Volumetric motion quantification by 3D velocity encoded MRI

Summary

It is objective to show the feasibility of volumetric velocity-encoded MRI (3D-TPM) to derive velocity based motion quantification parameters.

Background

About 30% of patients treated with cardiac resynchronization therapy (CRT) do not benefit from the procedure. The introduction of quantitative parameters for selection of patients appears mandatory. However, parameters based on 2D imaging techniques may be less reproducible caused by rapid changes of the motion pattern along the cardiac axis.

Methods

12 volunteers (26±7 years) and 2 patients (46, DCM/29, LBBB) were investigated at a 3T whole body MR scanner (Achieva, Philips) with a 32 channel cardiac coil. A 3D black blood velocity encoded navigated segmented gradient echo sequence (3D-TPM) was applied for whole heart coverage. The acquisition parameters were: FOV=3802mm2, isotropic resolution of 3x3x3mm3, FOV in through-plane direction =63mm in healthy volunteers (this FOV was increased in patients due to their enlarged heart corresponding to the distance between basis and apex), acquisition matrix =128x124, TR/TE=7.1ms/4.9ms, flip angle =15°, SENSE =4, nominal scan duration =15:30 minutes, 3 k-lines per segment, phase interval =37.3ms and 25 cardiac phases for 60bpm. The acquisition of the whole heart data was split into 3 chunks to ensure sufficient black blood contrast.

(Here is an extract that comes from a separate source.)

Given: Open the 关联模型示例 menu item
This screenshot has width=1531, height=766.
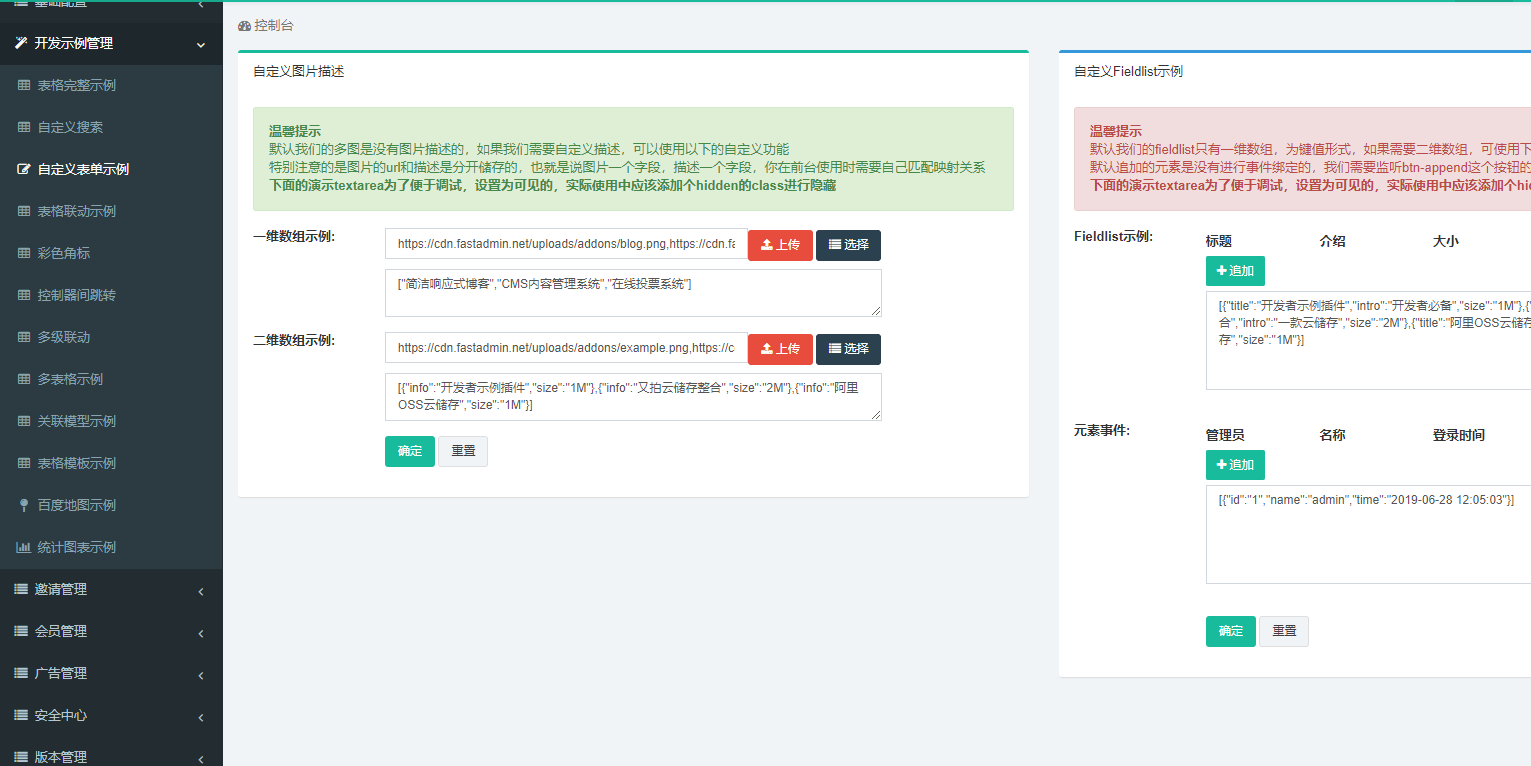Looking at the screenshot, I should coord(77,421).
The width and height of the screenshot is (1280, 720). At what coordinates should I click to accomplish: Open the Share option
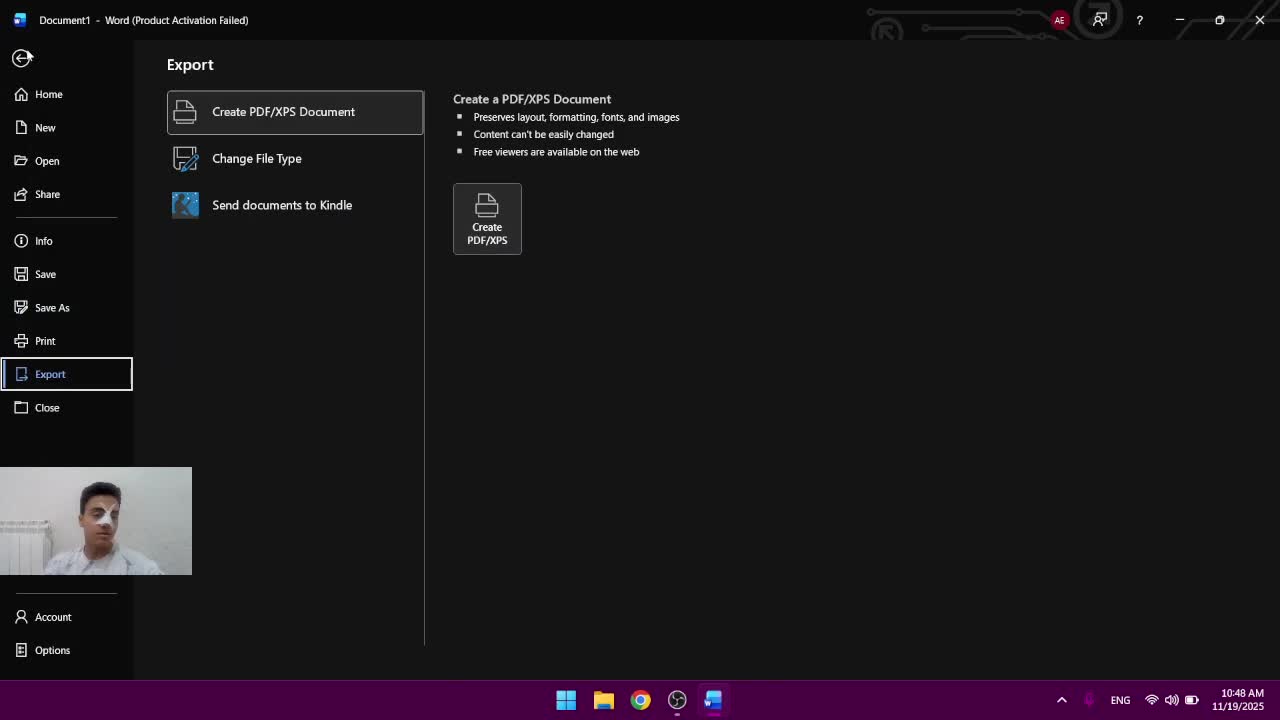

From the 3D-TPM data, the following parameters were evaluated: longitudinal and radial standard deviation of time to peak systolic and diastolic velocities SD(TTPl,sys), SD(TTPl,dias), SD(TTPr,sys), SD(TTPr,dias)[1], the mean radial, circumferential and longitudinal asynchrony correlation coefficient over all cardiac segments (ACC)[2], the longitudinal and radial velocity range Δvl = vl,max-vl,min, Δvr = vr,max-vr,min and the new parameter temporal uniformity of velocity (TUV) in radial, longitudinal and circumferential direction, which was defined analogously to the temporal uniformity of strain defined in [3, 4].

Results

Figure 1 shows the 3D velocity over time curves exemplarily for one volunteer and patient 2 with proven asynchrony. A clearly modified motion pattern with reduced peak velocities can be appreciated as well as the large variation of the motion curve along the heart axes in the volunteer. Table 1 contains the motion quantification parameter evaluation based on 3D-TPM data as mean ± standard deviation for the volunteer group and the patients. The mean ACC over all segments is decreased and the velocity ranges and TUV are decreased in the patients compared to healthy volunteers. SD(TTPsys,r) is increased in case of asynchrony.

Figure 1
figure1

Velocity over time curves resulting from 3D TPM data exemplarily for one volunteer and one patient with LBBB and asynchrony.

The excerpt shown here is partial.